Special Collections at the Intercollegiate Feminist Center
Houston Women’s Conference
The International Women’s Year Conference, Houston Collection 1973-1982, includes reports, and newsletters regarding events in honor of International Women’s Year in multiple states, with more detailed information regarding the Los Angeles, CA conference. There is material on the process of delegate selection and the process of planning for the International Women’s Year Conference in Houston, 1977. In addition there are reports, schedules, and information from the Houston Conference. All material was gathered by California delegate Linda Myers and specifically contains content about her experience. The Houston Women’s Conference Collection is housed in the IFC Library, Vita Nova 106, Scripps College.
The National Women’s Conference, held in Houston, TX, from 18-21 November 1977, was sponsored by the National Commission on the Observance of International Women’s Year, a group appointed by President Carter. The commission was formed in response to the United Nations’ call for an International Women’s Year in 1975. The Houston conference was preceded by meetings held in every state and territory at which delegates were elected and platform issues were discussed. At the conference the two thousand delegates adopted a twenty-six point National Plan of Action which included resolutions on three issues causing extensive debate: reproductive freedom, sexual preference, and ratification of the Equal Rights Amendment. A proposal to create a Cabinet-level department of women’s affairs was rejected, and the conference was united in its support of a more strongly-worded substitute resolution on minority women. Proceedings of the conference were recorded in the official report, The Spirit of Houston. Caroline Bird, who served as historian and chief consultant and compiler for the official report of The National Women’s Conference, published her version of the Houston report asWhat Women Want (Simon and Schuster, 1979).
A collection of Jean Walton’s documents covering the founding and development of Intercollegiate Women’s Studies at The Claremont Colleges was donated to the IWS (now IFC) Library in 2003. The Jean Walton Papers are housed at the Honnold Mudd Library of The Claremont Colleges.
About Jean Walton: 1914 – 2006
IWS cofounder Jean Walton, was instrumental in building Women’s Studies at the Claremont Colleges. She earned a Ph.D. in Mathematics from the University of Pennsylvania and taught at Wellesley before coming to Pomona to serve as Dean of Women in 1949. Her interest in developing Women’s Studies blossomed in the late 60s and early 70s, as programs were being developed around the country and courses began appearing at The Claremont Colleges.
On sabbatical in 1971, Jean took a consciousness-raising trip across the U.S., visiting Women’s Studies programs and faculty and reading everything she could. On her return, she beganplanting the seeds to develop Women’s Studies at Pomona. Under the auspices of the newly founded Commission on the Education of Women, and with funding from the Lebus Charitable Trust, Jean brought feminist historian Gerda Lerner to campus for a two-week visit in 1978; that visit brought together women from around the colleges who were interested in Women’s Studies and was a transformative experience.
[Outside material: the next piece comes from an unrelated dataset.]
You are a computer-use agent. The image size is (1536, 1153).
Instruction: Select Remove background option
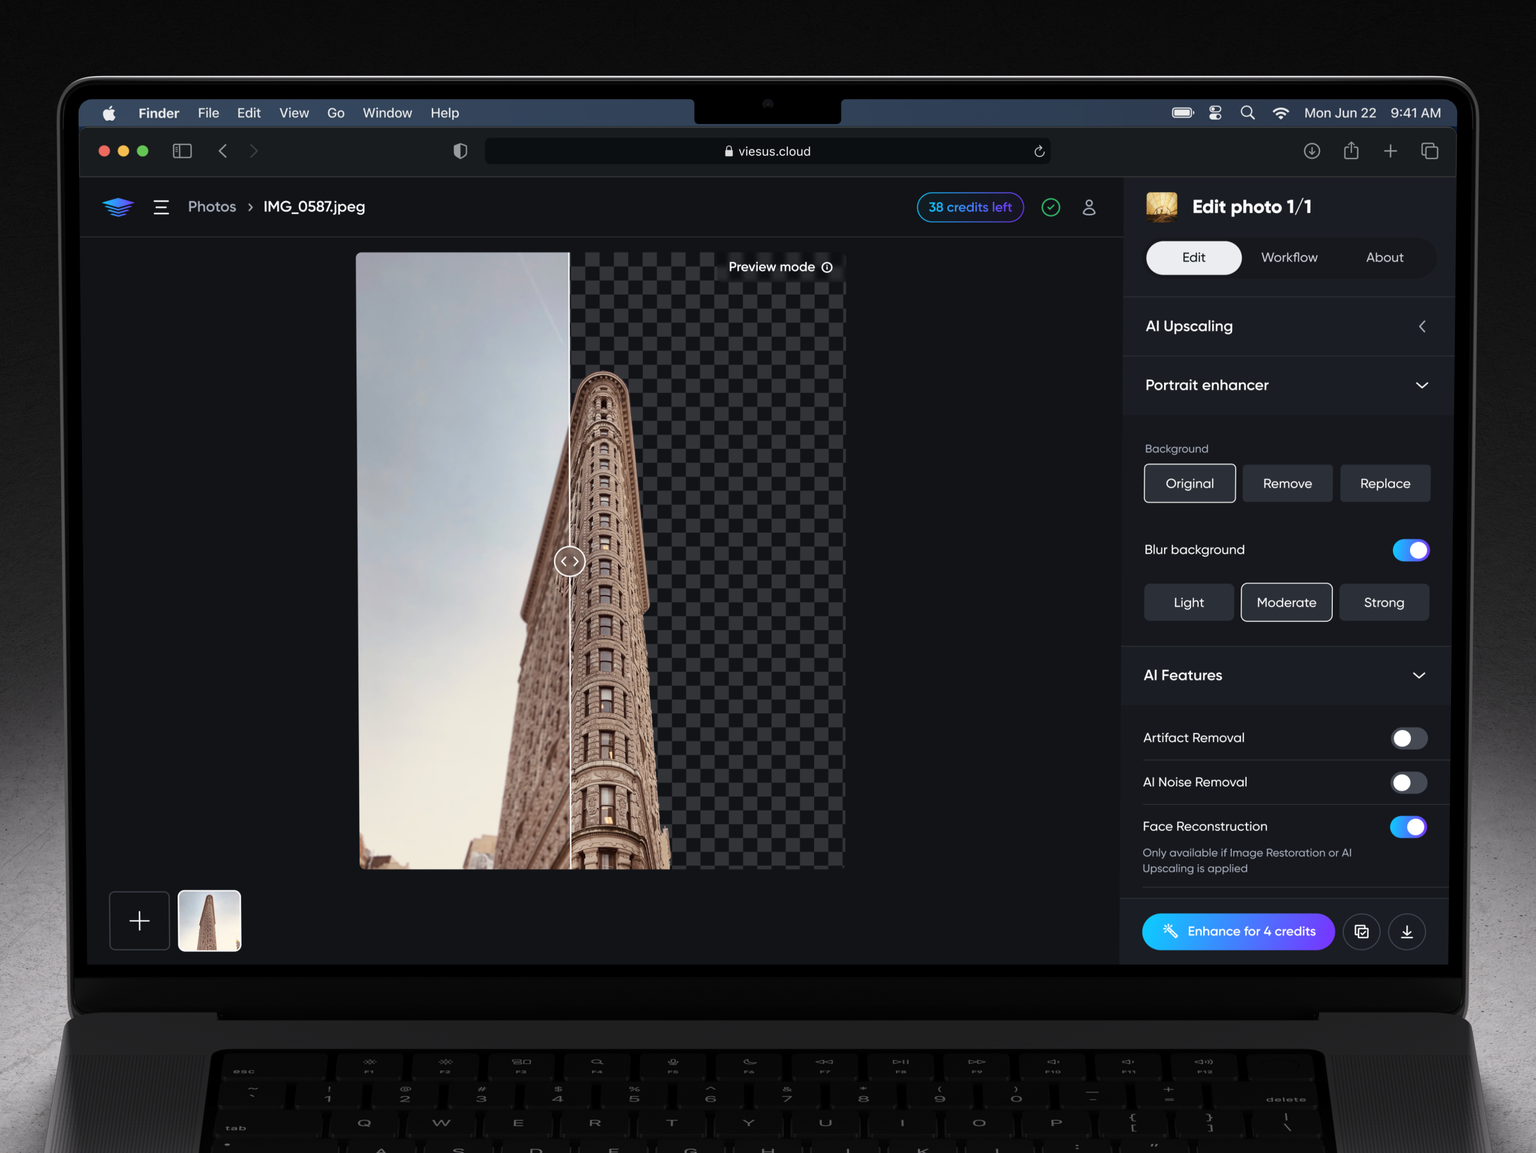click(x=1287, y=484)

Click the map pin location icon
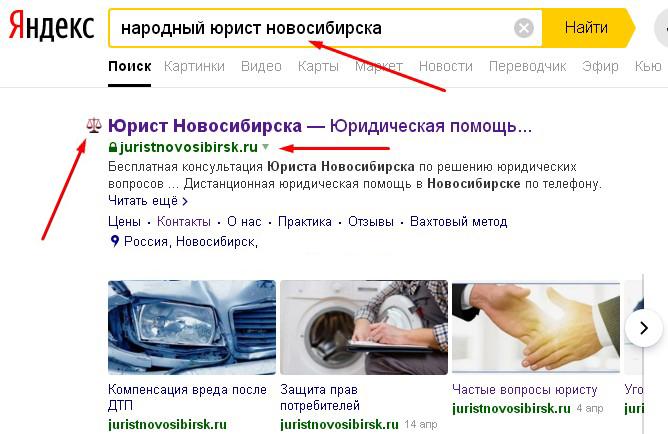click(114, 241)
Jean then began organizing regular meetings of interested faculty, which evolved into the IWS field group. In December 1978, the newly recognized “Field Committee” asked the Presidents for a coordinator position, with the expectation that Jean would fill the role. She became the first coordinator in July 1979, upon her retirement from Pomona, serving until 1983. She remained involved in Women’s Studies for many years. Her essay on the founding of IWS was published in the Feminist Press anthology, The Politics of Women’s Studies: Testimones of Thirty Founding Mothers, available in the IWS library. (Another history of IWS, written by Sue Mansfield, who also helped found IWS, is available at our website.) In the words of Jean Lipman-Blumen, another of the wonderful women who helped start Women’s Studies here, “Jean Walton was truly a founding mother for the Claremont Women’s Studies Program. She was the epitome of a feminist role model: intelligent, strong, compassionate, savvy, and dedicated.”